TV Review: ‘Monk’ Continues to Age Gracefully

[IMG:L]With six seasons under its belt, you might think USA’s Monk would’ve jumped the shark by now. On the contrary: The seventh-season premiere (airing Friday at 10/9c) finds the award-winning dramedy as original and robust as ever–despite losing one of its key cast members.

Veteran actor Stanley Kamel, who played Adrian Monk’s (Tony Shalhoub) therapist since the first season in 2002, suffered a fatal heart attack in April.

Kamel’s death is affectionately and classily written into the season premiere, with Monk still mourning the loss of Kamel’s Dr. Kroger character (who also died from a heart attack) as he embarks on a fruitless search for a new doc.

After deeming several psychologists unsuitable because of shortcomings like uncomfortable chairs in the waiting room, Monk finally settles on Dr. Neven Bell, played by Hector Elizondo, partly because of their mutual admiration of the late Dr. Kroger. Elizondo, it must be said, is perfectly cast.

Meanwhile, the detective is forced to move out of his apartment because he can no longer endure the barely audible piano playing of a young girl–who lives across the street!
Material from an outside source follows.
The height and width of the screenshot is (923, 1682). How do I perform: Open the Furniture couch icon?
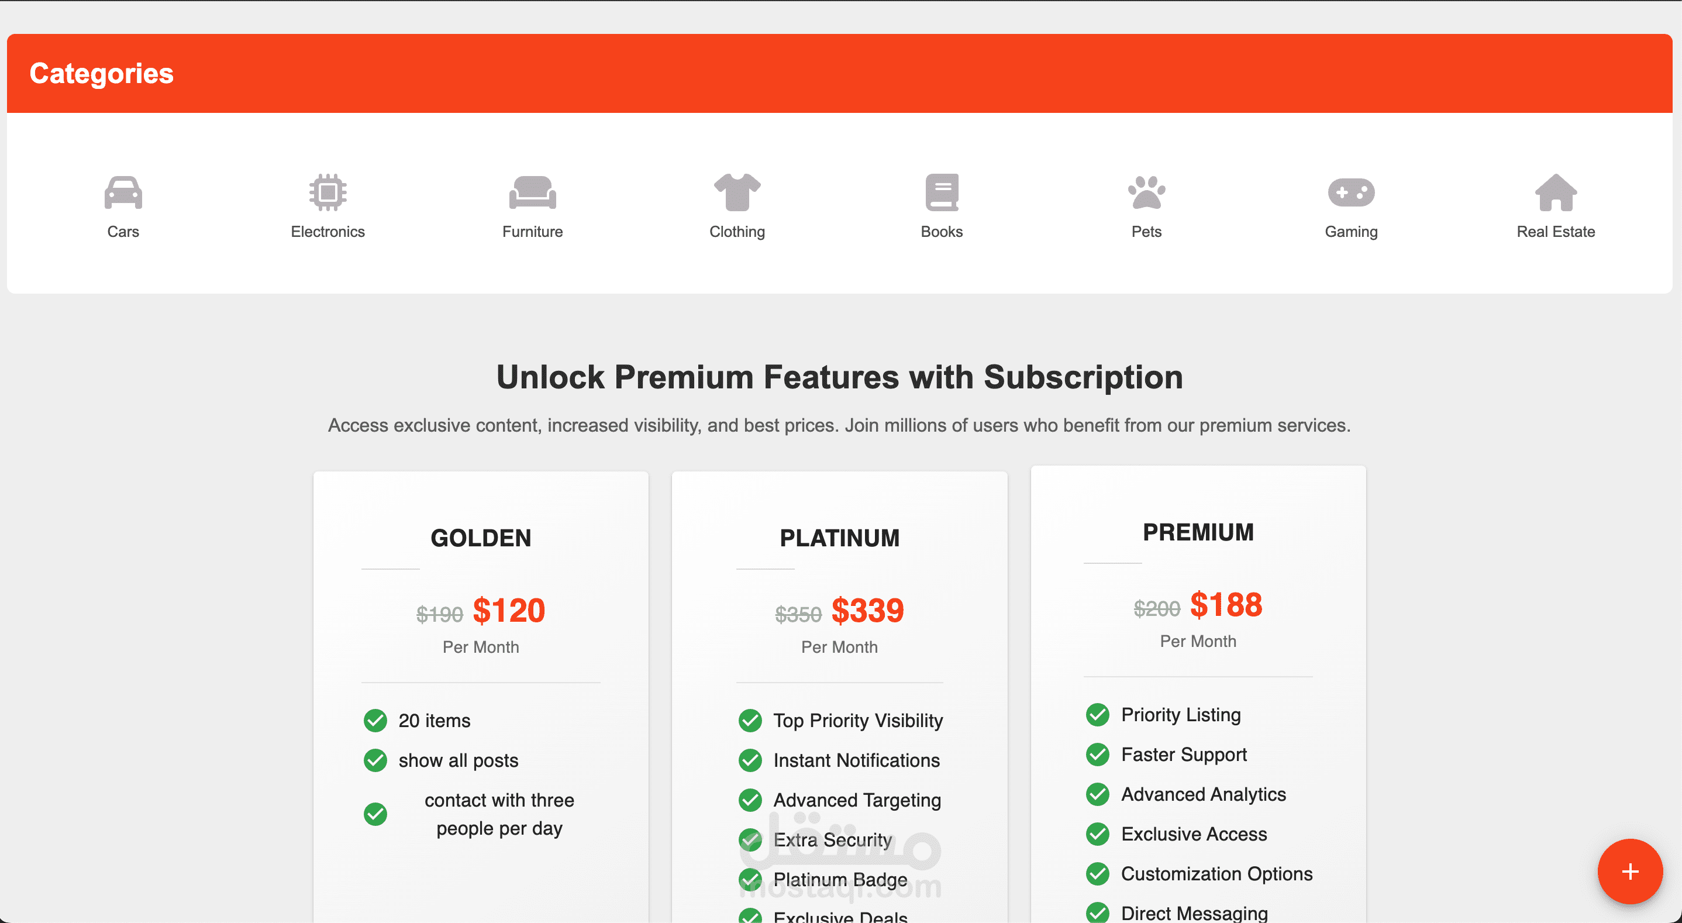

In an uncharacteristically spontaneous decision, Monk winds up buying the spacious home of a recently deceased elderly man.
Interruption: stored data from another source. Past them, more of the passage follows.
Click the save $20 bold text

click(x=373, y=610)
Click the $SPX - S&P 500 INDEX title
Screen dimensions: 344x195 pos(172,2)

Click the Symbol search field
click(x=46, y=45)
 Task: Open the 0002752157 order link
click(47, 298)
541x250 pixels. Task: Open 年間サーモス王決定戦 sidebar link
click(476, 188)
But after a handyman (guest star Brad Garrett) rips the place to shreds to try and solve a minor wiring problem, Monk’s dream home becomes an OCD sufferer’s nightmare, with dust particles galore and his “third-favorite wall” no longer intact. It also reveals an interesting clue.
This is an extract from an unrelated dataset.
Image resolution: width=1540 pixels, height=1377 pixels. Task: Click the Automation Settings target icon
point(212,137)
There’s not much that can be said about Shalhoub’s incredible performance as the title character that his three Emmy wins and annual nominations don’t already say; even if Monk were poorly written, he alone would be worth the hour each week.

But of course, this show is anything but poorly written, and there is no creative burnout in sight. Episode after episode, Andy Breckman and his co-writers find quite possibly the best balance of comedy and drama on TV. This season’s premiere, for example, opens on a disturbing, almost Hitchockian, note, before settling into laugh-out-loud comedy. In fact, it’s one of the funnier episodes in a while.

Guest star Garrett (Everybody Loves Raymond) displays enjoyable yin-yang chemistry with Shalhoub, but bet on David Strathairn’s appearance a few episodes down the road to earn Monk’s almost-standard Emmy for Outstanding Guest Star.